Where to stay in Chile

Hotels

Several luxury hotel chains have set up shop in Santiago and there are also various boutique hotels that meet exacting Western standards in the capital. Advance bookings are essential in resort areas during the high season. The cost of accommodation in Santiago is higher than in the provinces, with rates increasing during the summer holidays from January to March, particularly in coastal resorts.

Members of foreign motoring organisations can often obtain discounts at hotels by joining the Automóvil Club de Chile. A tax of 19% is levied on all hotel bills, except those paid in foreign currencies by visitors, for which an export bill is required.

Grading: Hotels in Chile are graded from 5 (luxurious rooms) to 2 stars (basic commodities).

Camping

There are plenty of campsites throughout Chile, especially down south in Patagonia. Be sure to take proper equipment and bear in mind you should always aim to leave no trace when you move on. Some locals will happily allow visitors to set up camp in their garden or land upon polite request.

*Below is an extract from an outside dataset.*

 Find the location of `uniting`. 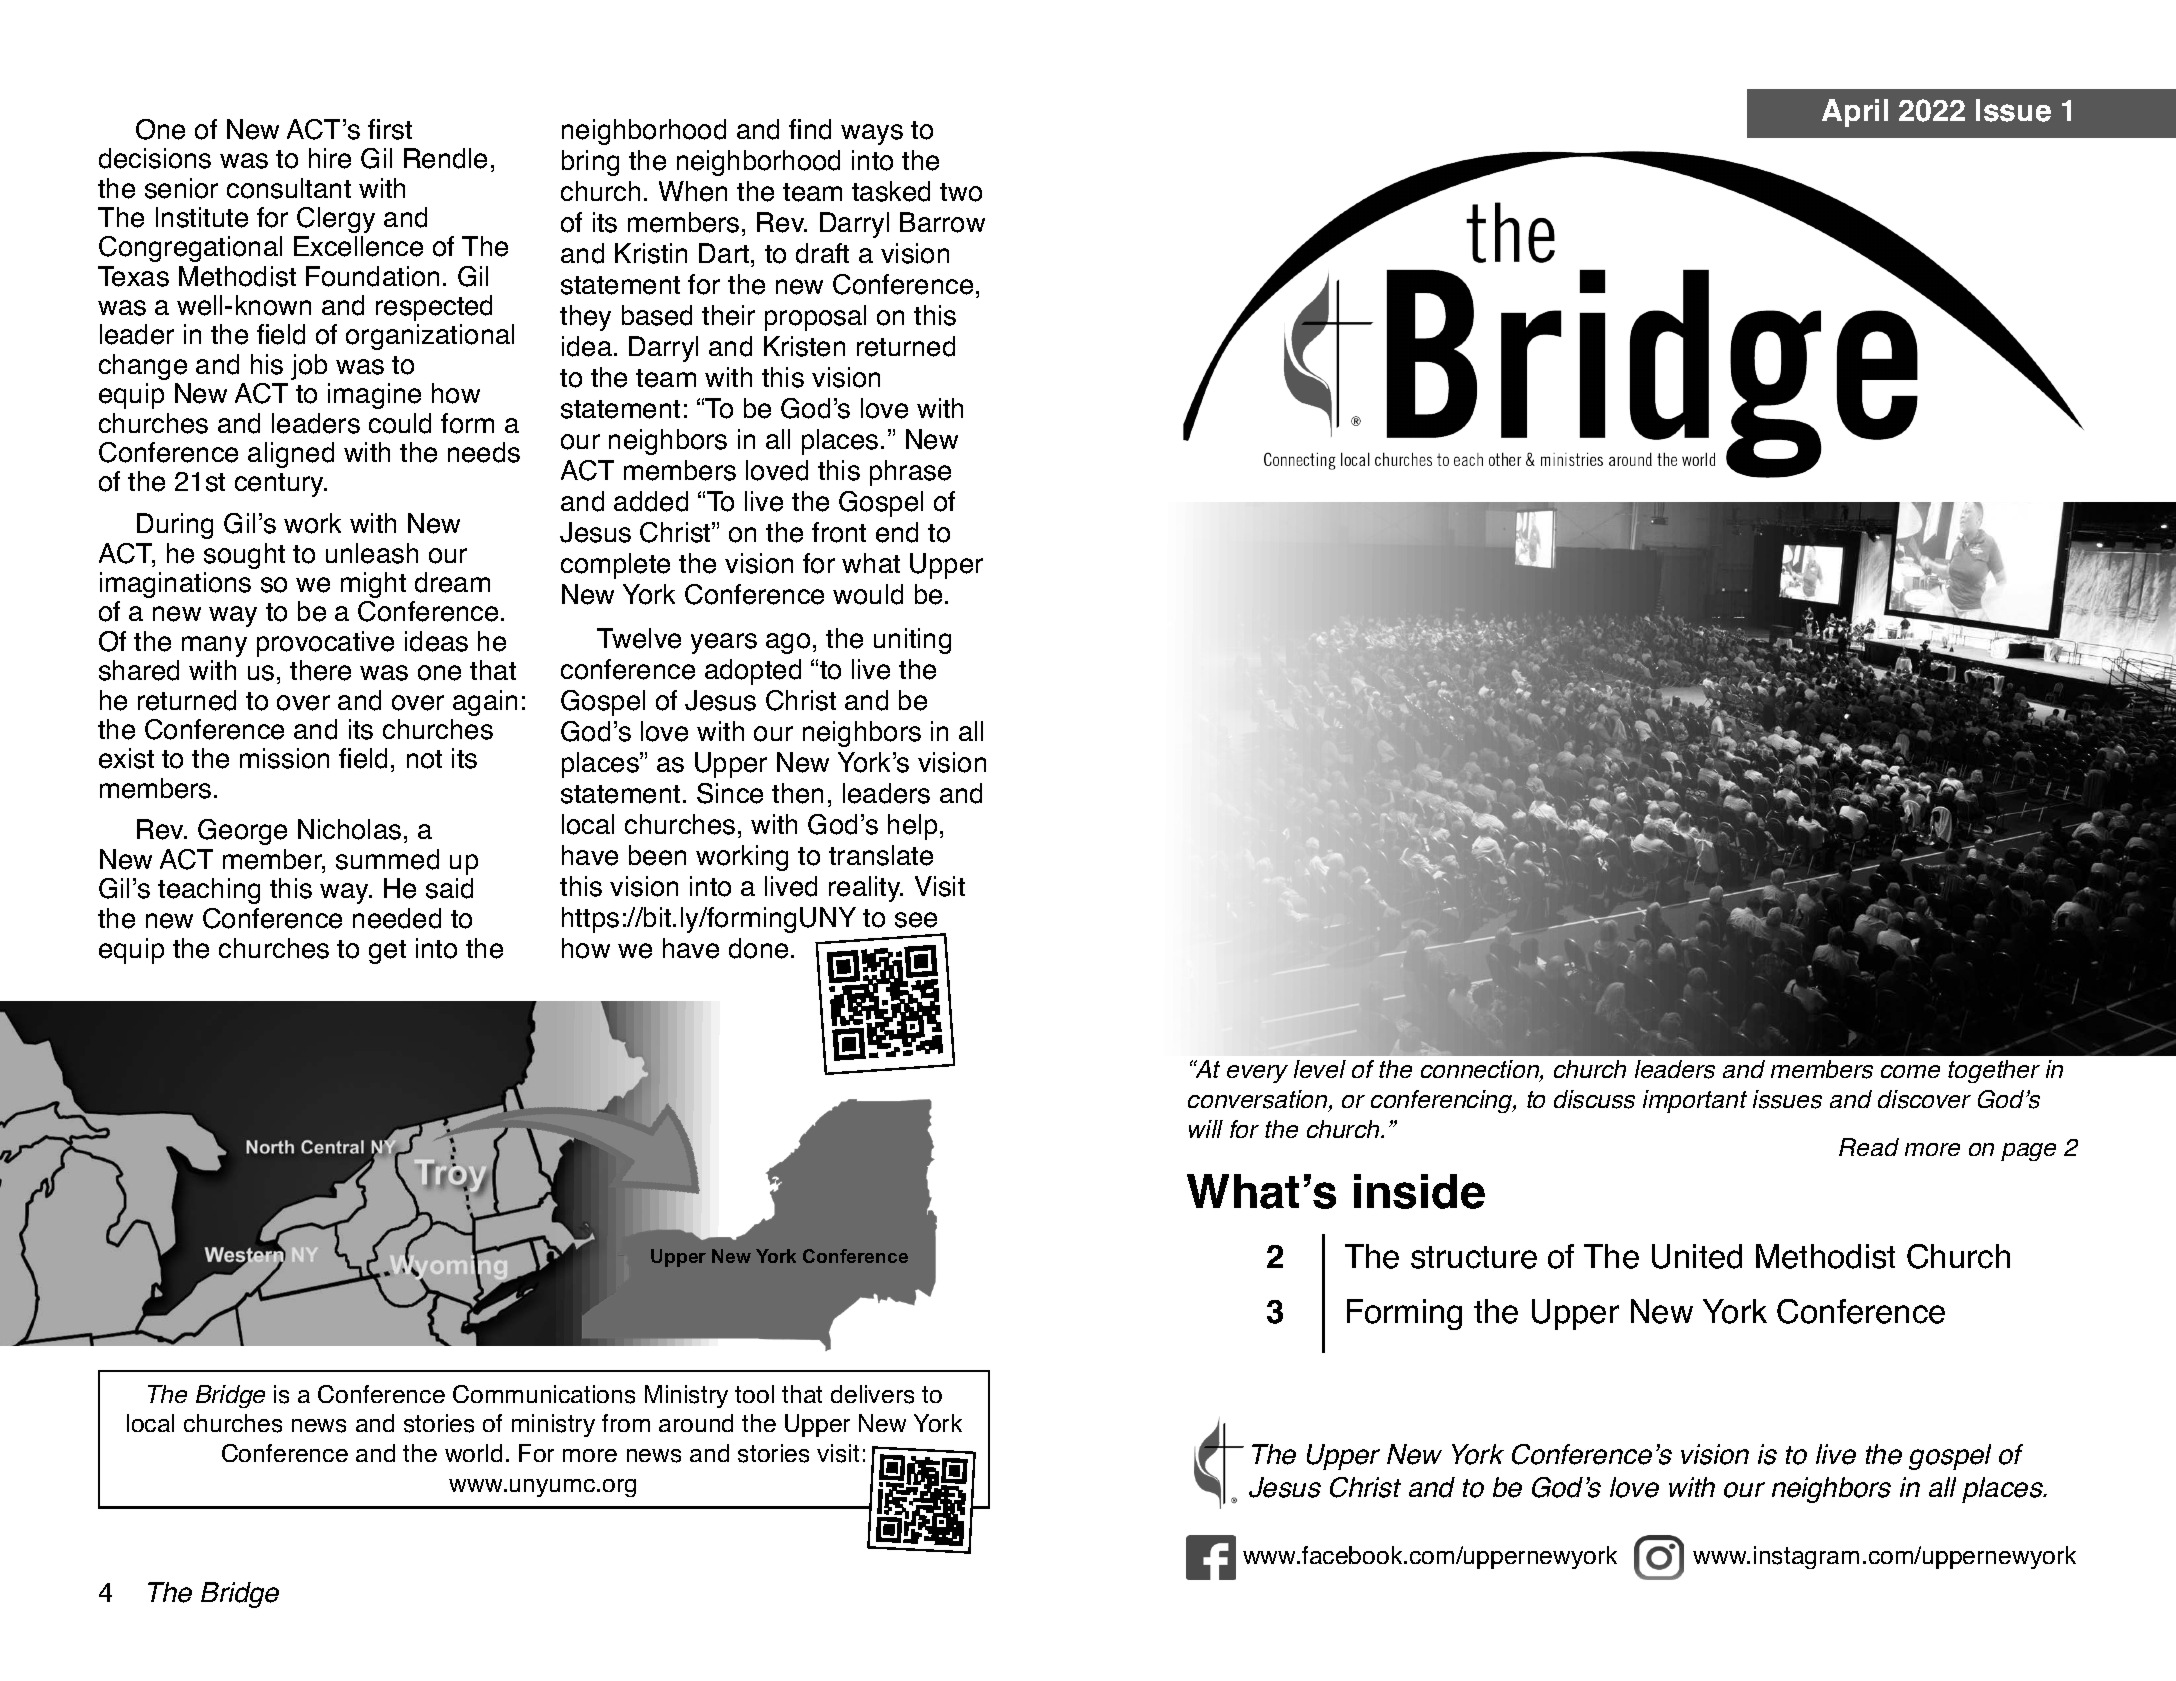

Official camping sites can often be expensive.

Other accomodation

There are several hostels throughout Chile and on Easter Island. Membership of the Asociación Chilena de Albergues Turísticos Juveniles (a youth hostel association affiliated with Hostelling International) is required; many hostels are extremely crowded and it is advisable to book in advance where possible.

Backpacker hostels continue to crop up like mushrooms throughout the country, thanks to the increase in numbers of younger tourists travelling to Chile, and these usually offer friendly and cheap accommodation. Standards vary widely, from the bare basics to luxury hostels for the well-heeled.

Residenciales are a cheap and popular type of accommodation, often consisting of a few rooms in the home of a local resident.

Cabañas (holiday chalets) are found in coastal resorts and in several mountain resorts; some are self-catering. They range from luxurious to basic.

In the national parks, refugios (basic sheltered accommodation) offer beds for a low price. Check with the regional forestry office Conaf (www.conaf.cl) in advance. Although it isn't fully developed in the sense that there is one website to access all accommodation facilities, agrotourism in Chile is slowly coming in to its own. From a mud hut in the Mapuche Indian Marin Aillapi reserve to the purpose-built lakeside Kumelen lodge 90km (56 miles) from the nearest town of Osorno and the working farm Fundo Chacaipulli in the Lake District, the options are there - it's simply a matter of digging about for them.